What the exercise asks
Each entry must appear in the answer exactly as it does here.

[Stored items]
####################

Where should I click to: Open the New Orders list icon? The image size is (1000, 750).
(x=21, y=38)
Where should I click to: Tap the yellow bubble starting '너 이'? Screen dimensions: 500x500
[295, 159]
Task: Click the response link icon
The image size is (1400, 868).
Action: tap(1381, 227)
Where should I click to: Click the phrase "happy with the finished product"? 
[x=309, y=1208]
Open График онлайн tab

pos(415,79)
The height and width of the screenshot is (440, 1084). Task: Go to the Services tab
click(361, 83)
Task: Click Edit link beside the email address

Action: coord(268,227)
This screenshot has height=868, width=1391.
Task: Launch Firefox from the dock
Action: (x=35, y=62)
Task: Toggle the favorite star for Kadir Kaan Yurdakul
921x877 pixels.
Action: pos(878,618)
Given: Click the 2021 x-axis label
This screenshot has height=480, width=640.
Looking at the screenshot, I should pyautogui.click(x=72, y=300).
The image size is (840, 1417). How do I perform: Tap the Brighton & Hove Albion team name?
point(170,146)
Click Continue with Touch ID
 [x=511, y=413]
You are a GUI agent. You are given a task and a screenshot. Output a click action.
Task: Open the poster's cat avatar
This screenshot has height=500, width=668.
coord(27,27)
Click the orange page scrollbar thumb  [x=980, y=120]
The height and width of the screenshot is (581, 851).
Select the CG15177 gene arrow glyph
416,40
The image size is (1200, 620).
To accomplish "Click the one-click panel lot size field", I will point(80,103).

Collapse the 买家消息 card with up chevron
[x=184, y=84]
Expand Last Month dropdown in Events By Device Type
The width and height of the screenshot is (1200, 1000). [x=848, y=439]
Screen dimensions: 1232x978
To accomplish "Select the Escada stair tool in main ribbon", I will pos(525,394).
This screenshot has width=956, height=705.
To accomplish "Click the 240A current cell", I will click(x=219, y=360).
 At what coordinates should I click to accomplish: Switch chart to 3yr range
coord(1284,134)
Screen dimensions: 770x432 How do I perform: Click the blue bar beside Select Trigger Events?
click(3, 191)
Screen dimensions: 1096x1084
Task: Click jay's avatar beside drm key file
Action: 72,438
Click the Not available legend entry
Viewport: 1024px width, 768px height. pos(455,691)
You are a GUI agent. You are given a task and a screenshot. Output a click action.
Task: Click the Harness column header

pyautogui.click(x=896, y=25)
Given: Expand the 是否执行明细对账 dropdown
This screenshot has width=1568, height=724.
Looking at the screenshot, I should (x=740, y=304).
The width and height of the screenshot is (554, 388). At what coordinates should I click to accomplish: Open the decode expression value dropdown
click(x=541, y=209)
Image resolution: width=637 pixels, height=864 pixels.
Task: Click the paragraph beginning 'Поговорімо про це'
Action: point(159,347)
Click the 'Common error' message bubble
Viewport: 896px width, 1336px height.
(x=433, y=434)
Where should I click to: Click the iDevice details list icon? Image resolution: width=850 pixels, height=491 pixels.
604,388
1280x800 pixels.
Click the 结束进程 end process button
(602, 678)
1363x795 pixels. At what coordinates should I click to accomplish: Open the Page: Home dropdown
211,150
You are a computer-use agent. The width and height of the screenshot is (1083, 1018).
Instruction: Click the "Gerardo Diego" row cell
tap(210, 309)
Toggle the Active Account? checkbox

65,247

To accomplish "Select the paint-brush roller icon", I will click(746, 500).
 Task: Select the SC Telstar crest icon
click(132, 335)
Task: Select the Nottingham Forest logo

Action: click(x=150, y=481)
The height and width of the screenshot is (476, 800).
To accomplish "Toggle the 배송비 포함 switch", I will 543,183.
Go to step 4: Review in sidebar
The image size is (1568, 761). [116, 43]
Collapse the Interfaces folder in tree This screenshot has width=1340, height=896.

####################

Result for this exercise
Where should I click to: Open the New Orders list icon? The image size is (1000, 750).
(x=21, y=38)
Where should I click to: Tap the yellow bubble starting '너 이'? Screen dimensions: 500x500
[295, 159]
Task: Click the response link icon
The image size is (1400, 868).
Action: tap(1381, 227)
Where should I click to: Click the phrase "happy with the finished product"? 
[x=309, y=1208]
Open График онлайн tab

pos(415,79)
The height and width of the screenshot is (440, 1084). Task: Go to the Services tab
click(361, 83)
Task: Click Edit link beside the email address

Action: coord(268,227)
This screenshot has height=868, width=1391.
Task: Launch Firefox from the dock
Action: (x=35, y=62)
Task: Toggle the favorite star for Kadir Kaan Yurdakul
921x877 pixels.
Action: pos(878,618)
Given: Click the 2021 x-axis label
This screenshot has height=480, width=640.
Looking at the screenshot, I should pyautogui.click(x=72, y=300).
The image size is (840, 1417). How do I perform: Tap the Brighton & Hove Albion team name?
point(170,146)
Click Continue with Touch ID
 [x=511, y=413]
You are a GUI agent. You are given a task and a screenshot. Output a click action.
Task: Open the poster's cat avatar
This screenshot has height=500, width=668.
coord(27,27)
Click the orange page scrollbar thumb  [x=980, y=120]
The height and width of the screenshot is (581, 851).
Select the CG15177 gene arrow glyph
416,40
The image size is (1200, 620).
To accomplish "Click the one-click panel lot size field", I will point(80,103).

Collapse the 买家消息 card with up chevron
[x=184, y=84]
Expand Last Month dropdown in Events By Device Type
The width and height of the screenshot is (1200, 1000). [x=848, y=439]
Screen dimensions: 1232x978
To accomplish "Select the Escada stair tool in main ribbon", I will pos(525,394).
This screenshot has width=956, height=705.
To accomplish "Click the 240A current cell", I will click(x=219, y=360).
 At what coordinates should I click to accomplish: Switch chart to 3yr range
coord(1284,134)
Screen dimensions: 770x432 How do I perform: Click the blue bar beside Select Trigger Events?
click(3, 191)
Screen dimensions: 1096x1084
Task: Click jay's avatar beside drm key file
Action: 72,438
Click the Not available legend entry
Viewport: 1024px width, 768px height. pos(455,691)
You are a GUI agent. You are given a task and a screenshot. Output a click action.
Task: Click the Harness column header

pyautogui.click(x=896, y=25)
Given: Expand the 是否执行明细对账 dropdown
This screenshot has width=1568, height=724.
Looking at the screenshot, I should (x=740, y=304).
The width and height of the screenshot is (554, 388). At what coordinates should I click to accomplish: Open the decode expression value dropdown
click(x=541, y=209)
Image resolution: width=637 pixels, height=864 pixels.
Task: Click the paragraph beginning 'Поговорімо про це'
Action: point(159,347)
Click the 'Common error' message bubble
Viewport: 896px width, 1336px height.
(x=433, y=434)
Where should I click to: Click the iDevice details list icon? Image resolution: width=850 pixels, height=491 pixels.
604,388
1280x800 pixels.
Click the 结束进程 end process button
(602, 678)
1363x795 pixels. At what coordinates should I click to accomplish: Open the Page: Home dropdown
211,150
You are a computer-use agent. The width and height of the screenshot is (1083, 1018).
Instruction: Click the "Gerardo Diego" row cell
tap(210, 309)
Toggle the Active Account? checkbox

65,247

To accomplish "Select the paint-brush roller icon", I will click(746, 500).
 Task: Select the SC Telstar crest icon
click(132, 335)
Task: Select the Nottingham Forest logo

Action: click(x=150, y=481)
The height and width of the screenshot is (476, 800).
To accomplish "Toggle the 배송비 포함 switch", I will 543,183.
Go to step 4: Review in sidebar
The image size is (1568, 761). [116, 43]
Collapse the Interfaces folder in tree This screenshot has width=1340, height=896.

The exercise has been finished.